The emblem of the Anglican Communion, the Compass Rose, was designed by the Reverend Canon Edward N. West, of the Cathedral of St. John the Divine, New York City. The orginal wooden model of the emblem was six feet in diameter and was made for the second international Anglican Congress in Minneapolis in 1954.
The Compass Rose is set in the nave of the Cathedral Church of Christ in Canterbury, England, and it was dedicated by Archbishop of Canterbury, The Most Reverend Robert Runcie at the final Eucharist of the Lambeth Conference in 1988. He also dedicated a similar Compass Rose in the Cathedral Church of Saint Peter and Saint Paul (National Cathedral) in Washington, D.C. in 1990.
At the center of the circular emblem is the red cross of St. George on a silver shield, a reminder of the origins of the Anglican Communion and a unifying link of the past within the communion today.
Encircling the cross is a band bearing the inscription "The Truth shall make you free" in the original New Testament Greek, the language studied by all scholars within the communion.
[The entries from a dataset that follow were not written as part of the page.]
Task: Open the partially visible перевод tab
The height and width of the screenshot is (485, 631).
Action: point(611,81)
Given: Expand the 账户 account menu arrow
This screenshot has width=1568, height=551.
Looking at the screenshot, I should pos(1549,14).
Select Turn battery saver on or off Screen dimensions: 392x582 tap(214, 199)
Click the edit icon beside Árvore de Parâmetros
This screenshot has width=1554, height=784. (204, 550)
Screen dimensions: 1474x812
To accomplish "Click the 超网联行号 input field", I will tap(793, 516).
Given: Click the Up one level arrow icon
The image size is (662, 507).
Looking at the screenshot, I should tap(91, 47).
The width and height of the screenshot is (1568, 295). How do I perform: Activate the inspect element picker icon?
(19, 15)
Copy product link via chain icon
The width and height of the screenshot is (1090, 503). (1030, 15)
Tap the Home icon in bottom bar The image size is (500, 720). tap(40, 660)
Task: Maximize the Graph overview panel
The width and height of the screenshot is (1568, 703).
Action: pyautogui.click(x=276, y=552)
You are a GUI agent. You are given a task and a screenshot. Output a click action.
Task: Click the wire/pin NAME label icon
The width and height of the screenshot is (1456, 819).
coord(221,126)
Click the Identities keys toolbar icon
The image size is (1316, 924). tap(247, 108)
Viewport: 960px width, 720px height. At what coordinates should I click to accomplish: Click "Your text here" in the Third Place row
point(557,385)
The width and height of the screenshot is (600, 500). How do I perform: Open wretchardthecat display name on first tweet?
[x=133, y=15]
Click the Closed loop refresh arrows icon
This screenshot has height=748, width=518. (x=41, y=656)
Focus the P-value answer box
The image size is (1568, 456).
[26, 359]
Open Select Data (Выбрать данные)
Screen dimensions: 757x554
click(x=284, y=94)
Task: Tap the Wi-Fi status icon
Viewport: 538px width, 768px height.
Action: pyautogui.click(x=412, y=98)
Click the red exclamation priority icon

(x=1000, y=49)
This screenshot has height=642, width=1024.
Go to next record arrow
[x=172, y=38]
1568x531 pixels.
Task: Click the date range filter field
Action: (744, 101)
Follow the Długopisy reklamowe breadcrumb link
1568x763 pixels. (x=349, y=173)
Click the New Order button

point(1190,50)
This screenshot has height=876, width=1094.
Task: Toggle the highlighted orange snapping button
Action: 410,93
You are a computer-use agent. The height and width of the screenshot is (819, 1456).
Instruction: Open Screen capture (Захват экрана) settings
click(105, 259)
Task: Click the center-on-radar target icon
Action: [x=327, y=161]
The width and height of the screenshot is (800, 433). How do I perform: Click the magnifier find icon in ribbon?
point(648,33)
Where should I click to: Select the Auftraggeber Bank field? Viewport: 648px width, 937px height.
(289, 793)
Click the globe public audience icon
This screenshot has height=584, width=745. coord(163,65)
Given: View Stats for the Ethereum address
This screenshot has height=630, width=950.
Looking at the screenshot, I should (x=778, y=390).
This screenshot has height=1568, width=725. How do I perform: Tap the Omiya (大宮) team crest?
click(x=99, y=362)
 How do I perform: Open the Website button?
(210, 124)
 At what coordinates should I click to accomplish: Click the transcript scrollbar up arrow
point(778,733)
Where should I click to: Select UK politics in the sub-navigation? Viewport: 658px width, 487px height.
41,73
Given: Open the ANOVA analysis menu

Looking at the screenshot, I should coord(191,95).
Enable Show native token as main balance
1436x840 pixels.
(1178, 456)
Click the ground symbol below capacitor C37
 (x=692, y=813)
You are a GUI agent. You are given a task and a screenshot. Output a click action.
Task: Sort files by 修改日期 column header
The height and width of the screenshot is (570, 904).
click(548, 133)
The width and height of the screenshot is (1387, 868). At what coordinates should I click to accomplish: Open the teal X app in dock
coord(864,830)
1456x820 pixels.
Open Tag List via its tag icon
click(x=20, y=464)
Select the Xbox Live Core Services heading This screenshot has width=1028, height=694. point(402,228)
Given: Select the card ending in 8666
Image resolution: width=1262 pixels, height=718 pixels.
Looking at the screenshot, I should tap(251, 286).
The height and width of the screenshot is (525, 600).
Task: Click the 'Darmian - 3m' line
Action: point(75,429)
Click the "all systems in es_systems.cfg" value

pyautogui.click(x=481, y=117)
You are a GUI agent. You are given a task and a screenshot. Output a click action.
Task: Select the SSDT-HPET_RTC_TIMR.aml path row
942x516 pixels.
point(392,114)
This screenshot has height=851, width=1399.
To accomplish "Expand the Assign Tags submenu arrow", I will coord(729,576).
This quotation, from St. John's Gospel, was also the text of the opening sermon preached at the second Congress, by the then Archbishop of Canterbury, the Most Rev. Geoffrey Francis Fisher.
From the band radiate the points of the compass, the major divisions colored in gold and blue and the minor division in green and gold. The compass symbolizes the worldwide spread of the Anglican faith.
Surmounting the shield, at the north, is a mitre, the symbol of the Apostolic Order (the role of the Episcopate) which is essential to all the churches which constitute the Anglican Communion.
Today the Compass Rose is used throughout the Anglican Communion as a symbol of the Anglican family of churches. It is also the logo of the Anglican Consultative Council.
(Taken from "Who Are the Anglicans?" - Charles Henry Long, Editor)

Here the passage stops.